▶ **DOCUMENT TEXT**
[Start of Attachment]

• Your biggest vulnerabilities aren’t what you think

    SANS Institute just released a security vulnerability analysis covering real infections and vulnerabilities on 9,000,000 real computers at big companies. Interesting reading, with some surprising conclusions.

    According to SANS:

    Waves of targeted email attacks, often called spear phishing, are exploiting client-side vulnerabilities in commonly used programs such as Adobe PDF Reader, QuickTime, Adobe Flash and Microsoft Office. This is currently the primary initial infection vector used to compromise computers that have Internet access… Because the visitors feel safe downloading documents from the trusted sites, they are easily fooled into opening documents and music and video that exploit client-side vulnerabilities… In many cases, the ultimate goal of the attacker is to steal data from the target organizations and also to install back doors through which the attackers can return for further exploitation.

    Other than Conficker/Downadup, no new major worms for OSs were seen in the wild during the reporting period. Even so, the number of attacks against buffer overflow vulnerabilities in Windows tripled from May-June to July-August and constituted over 90% of attacks seen against the Windows operating system.

    World-wide there has been a significant increase over the past three years in the number of people discovering zero-day vulnerabilities, as measured by multiple independent teams discovering the same vulnerabilities at different times. Some vulnerabilities have remained unpatched for as long as two years. There is a corresponding shortage of highly skilled vulnerability researchers working for government and software vendors. So long as that shortage exists, the defenders will be at a significant disadvantage in protecting their systems against zero-day attacks.

    Bottom line: stay cautious. Realize that even big-name Web sites can have infected files (as Graham Cluley explains, even the New York Times site was hit recently). For heaven’s sake, don’t install or run programs that you don’t know. Keep your whole system patched, using a tool like Secunia Personal Software Inspector. And stay away from ActiveX controls, the biggest source of buffer overflow vulnerabilities – which, in my opinion, means, you should be running Firefox (or Chrome or Opera or anything but Internet Explorer).

[End of Attachment]

▶ **REQUIREMENT**
Output the stretch of the SANS vulnerability post from "Other than Conficker/Downadup, no" through "Windows operating system.", copied word for word. The lines after this text serve no purpose here and can be skipped.

▶ **DATA SHOWN**
[Start of Attachment]

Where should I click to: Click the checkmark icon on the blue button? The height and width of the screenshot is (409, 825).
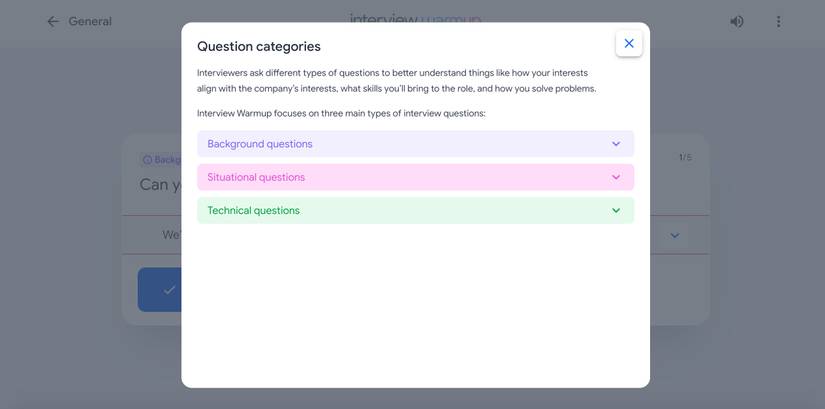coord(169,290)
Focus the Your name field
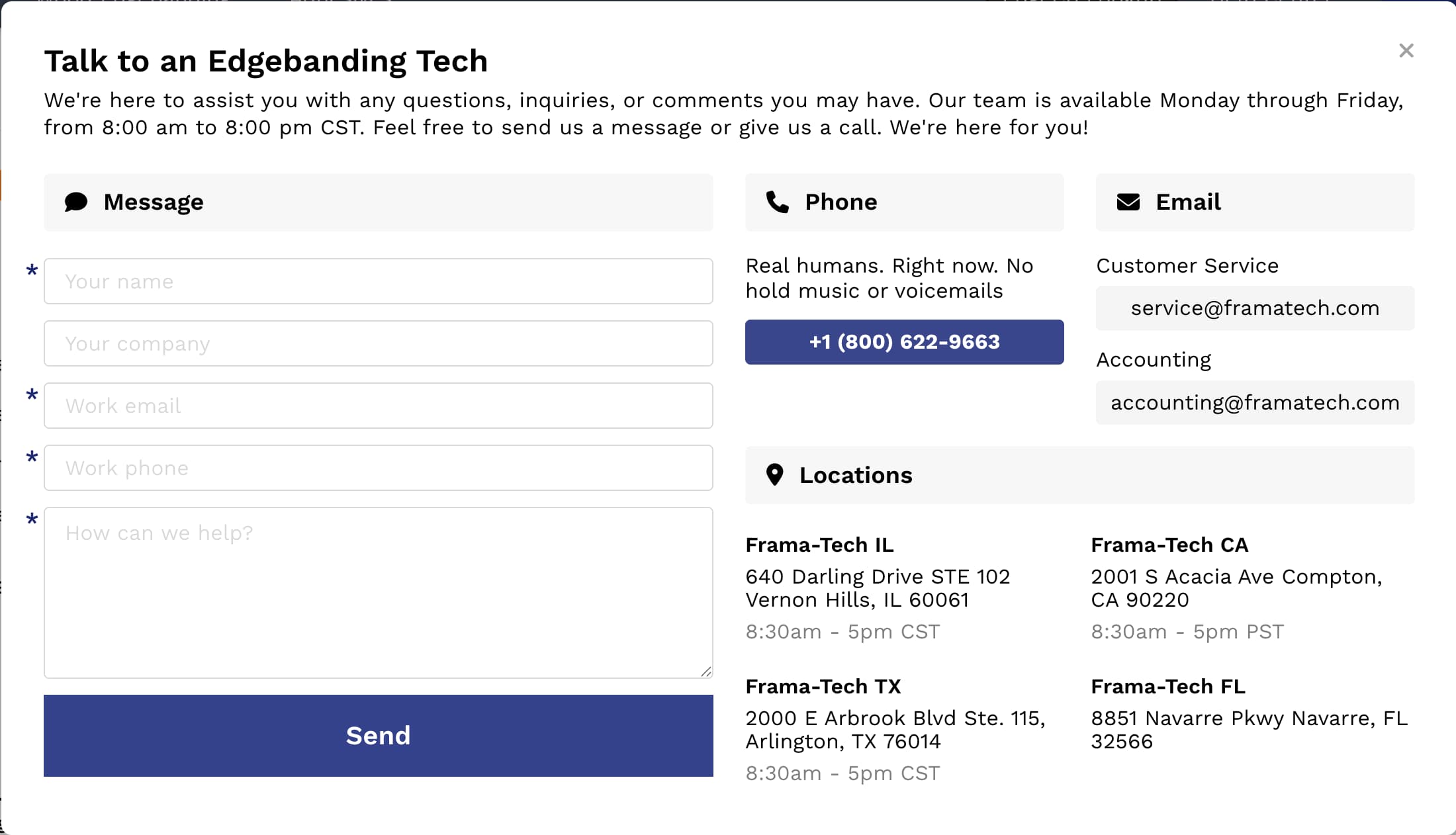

[End of Attachment]

▶ **REPLY TO THE TASK**
Other than Conficker/Downadup, no new major worms for OSs were seen in the wild during the reporting period. Even so, the number of attacks against buffer overflow vulnerabilities in Windows tripled from May-June to July-August and constituted over 90% of attacks seen against the Windows operating system.